- [原文抜粋]:
════

本命iTunes Match先取りレポート
iTunes Matchは2011年11月のサービス開始時から米国で使っています。2年間、実際に利用してみて分かったことをまとめておきます。
iTunes in the Cloudよりも進化したiTunes Match
2012年2月から日本でも使えるようになったiTunes in the Cloud。
iCloudを使えば、iTunesで購入した音楽が、あなたが使っているすべてのデバイスに自動的に現れます。以前iTunesで購入したアイテムもダウンロードできます。
好きな曲を、好きな時に、好きな場所で、ご自由に。
と地味で中途半端ですが、これはiCloudのオマケ、来るべきiTunes Matchのプレビューみたいなもの。iTunes Matchの仕組みを作ったらついでに可能になっただけ(多分)で、これが最終形ではない。
一方、本命であるiTunes Matchでは、ついにiTunes以外で購入した曲もクラウド管理できるようになります。手元にある曲データをクラウド上のデータとマッチングし、一致した曲はiTunesで購入したのと同じような状態になります。マッチングできなかった場合でも、ファイルごとクラウドへアップロードされるので、(ほぼ)ライブラリ全体をクラウド管理に移行できます。
ついに音楽ライブラリのクラウド化が実現
パーソナルなミュージックはすべてクラウド上で管理する。これはほとんど理想系であり、一度体験するとやめられなくなります。iPhoneでも、iPadでも、WindowsでもMacでも、大量のライブラリにアクセスできるのです。
Dropboxとどう違うのか?
DropboxやSugarSynchなどのファイル共有やバックアップ系サービスでもクラウド化できそうですが、音楽ライブラリの場合はファイルサイズが大きいので、同期に時間がかかり過ぎる、スマホなどのモバイル系端末ではディスク容量が足りなくなる、という点がイマイチ。
iTunes Matchの場合、追加したデバイスには曲データ自体がダウンロードされず、プレイリストだけが同期されます。曲をクリックすると(少し時間差はありますが)オンデマンドで再生されるので、ディスク容量を気にしないで全曲から再生する曲を選べます。大量のデータを事前にダウンロードしておく必要はありません。
ただし、オフラインでも聞きたければ、選択的に事前ダウンロードもできます。ハードディスクに余裕がないiPhoneやiPadではよく聴く曲だけダウンロードしておくと便利です。
さらに、昔の低品質mp3がDRMフリーの256kbps AAC形式にアップグレードされるといううれしいオマケつき(人によってはこのメリットの方がうれしいかも?実際に古いmp3を最新化してみたレポートはこちら)。
日本では2012年の後半から?
iTunes Matchは2012年後半には日本でも利用できるようになるとアップルの人はインタビューで応えていましたが、2014年5月になってようやくサービス開始されました。

════

- [取り組む課題]:
[a] iTunes Matchの記事のうち、「iTunes Matchの場」から「ドしておく必要はありません。」まで（「ドしておく必要はありません。」も含む）を一字一句そのまま書き出してください。
[b] iTunes Matchの記事によると、iTunes Matchが日本でようやくサービス開始されたのはいつか。
記録はiTunes Matchの記事とは別の出典から取られている。

════

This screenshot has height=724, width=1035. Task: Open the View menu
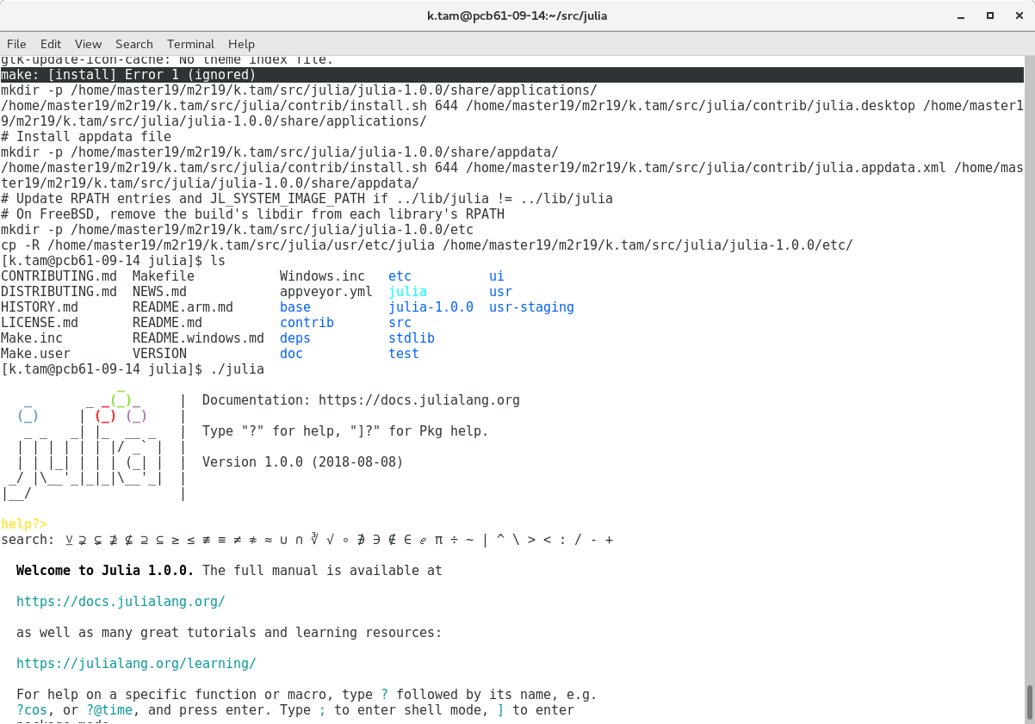pos(88,44)
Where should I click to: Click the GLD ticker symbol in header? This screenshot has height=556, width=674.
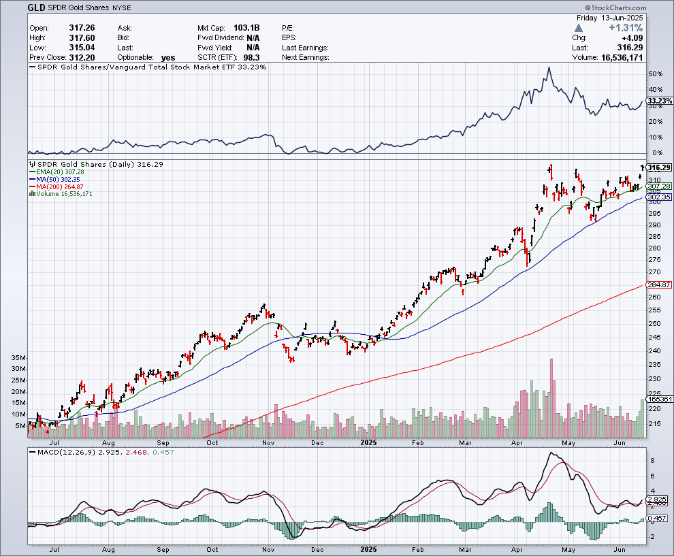click(x=37, y=8)
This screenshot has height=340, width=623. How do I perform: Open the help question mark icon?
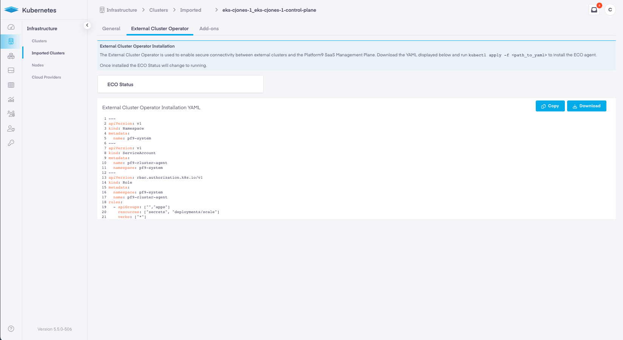click(x=11, y=329)
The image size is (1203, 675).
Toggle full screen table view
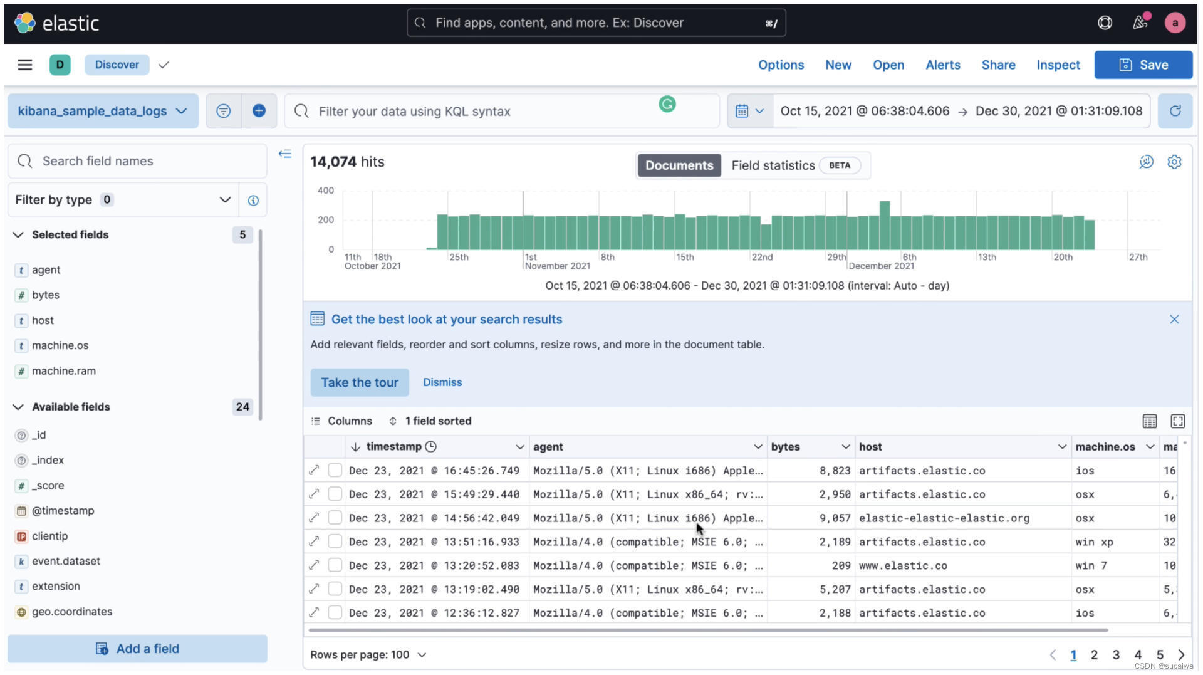point(1177,421)
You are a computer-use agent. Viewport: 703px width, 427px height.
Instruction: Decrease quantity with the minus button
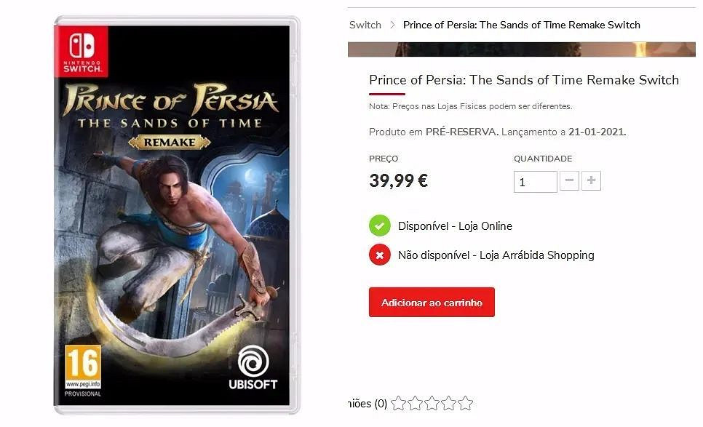click(570, 181)
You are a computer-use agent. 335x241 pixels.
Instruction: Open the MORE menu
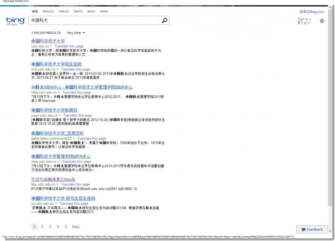click(104, 11)
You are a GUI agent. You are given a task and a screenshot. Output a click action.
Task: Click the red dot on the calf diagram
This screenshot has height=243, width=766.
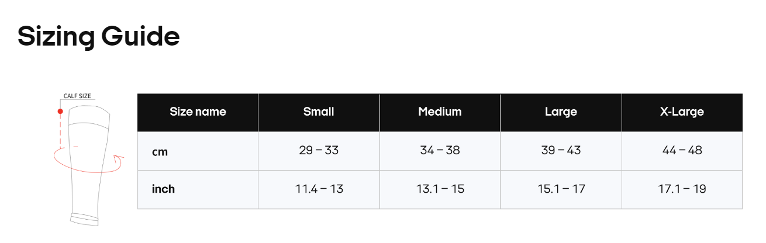click(60, 110)
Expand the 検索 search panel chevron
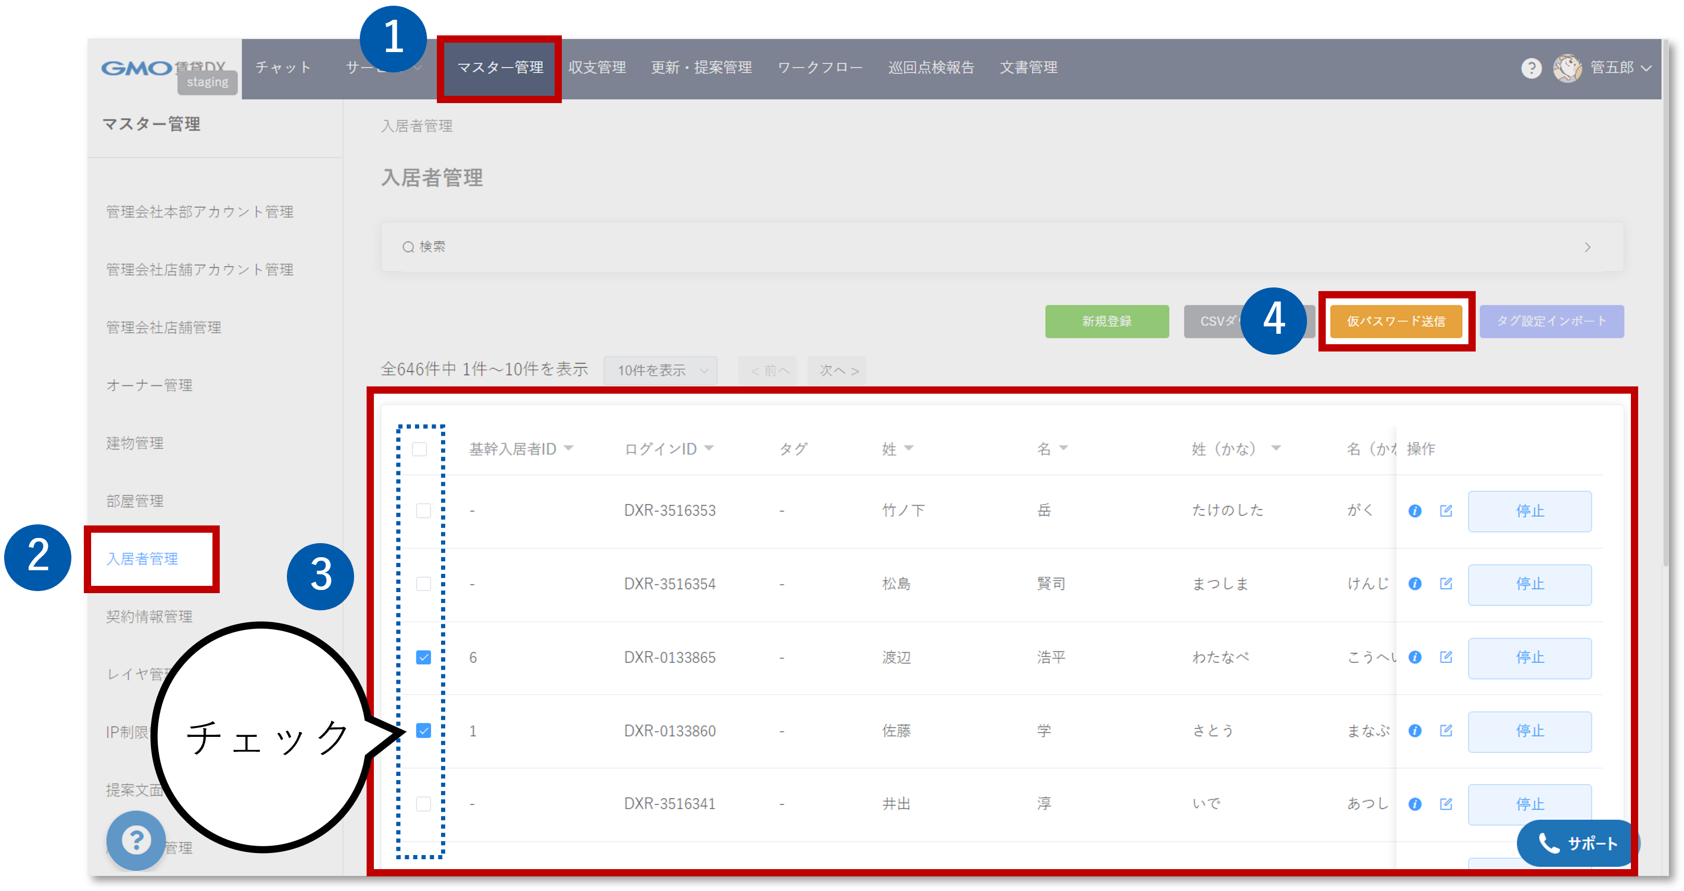 click(x=1587, y=247)
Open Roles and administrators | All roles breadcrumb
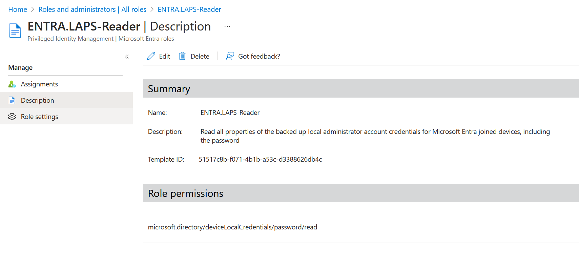Screen dimensions: 579x265 click(x=92, y=9)
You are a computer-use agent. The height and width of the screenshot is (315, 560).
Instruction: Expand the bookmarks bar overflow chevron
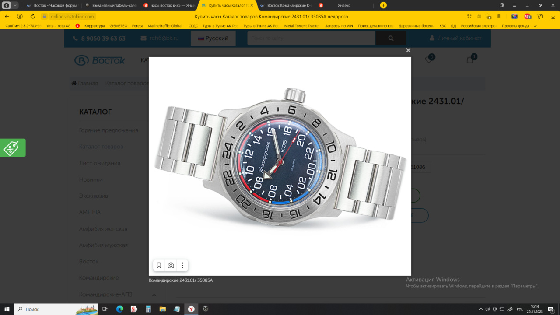(x=535, y=26)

════

- [解答一覧]:
[a]
iTunes Matchの場合、追加したデバイスには曲データ自体がダウンロードされず、プレイリストだけが同期されます。曲をクリックすると(少し時間差はありますが)オンデマンドで再生されるので、ディスク容量を気にしないで全曲から再生する曲を選べます。大量のデータを事前にダウンロードしておく必要はありません。

[b] 2014年5月。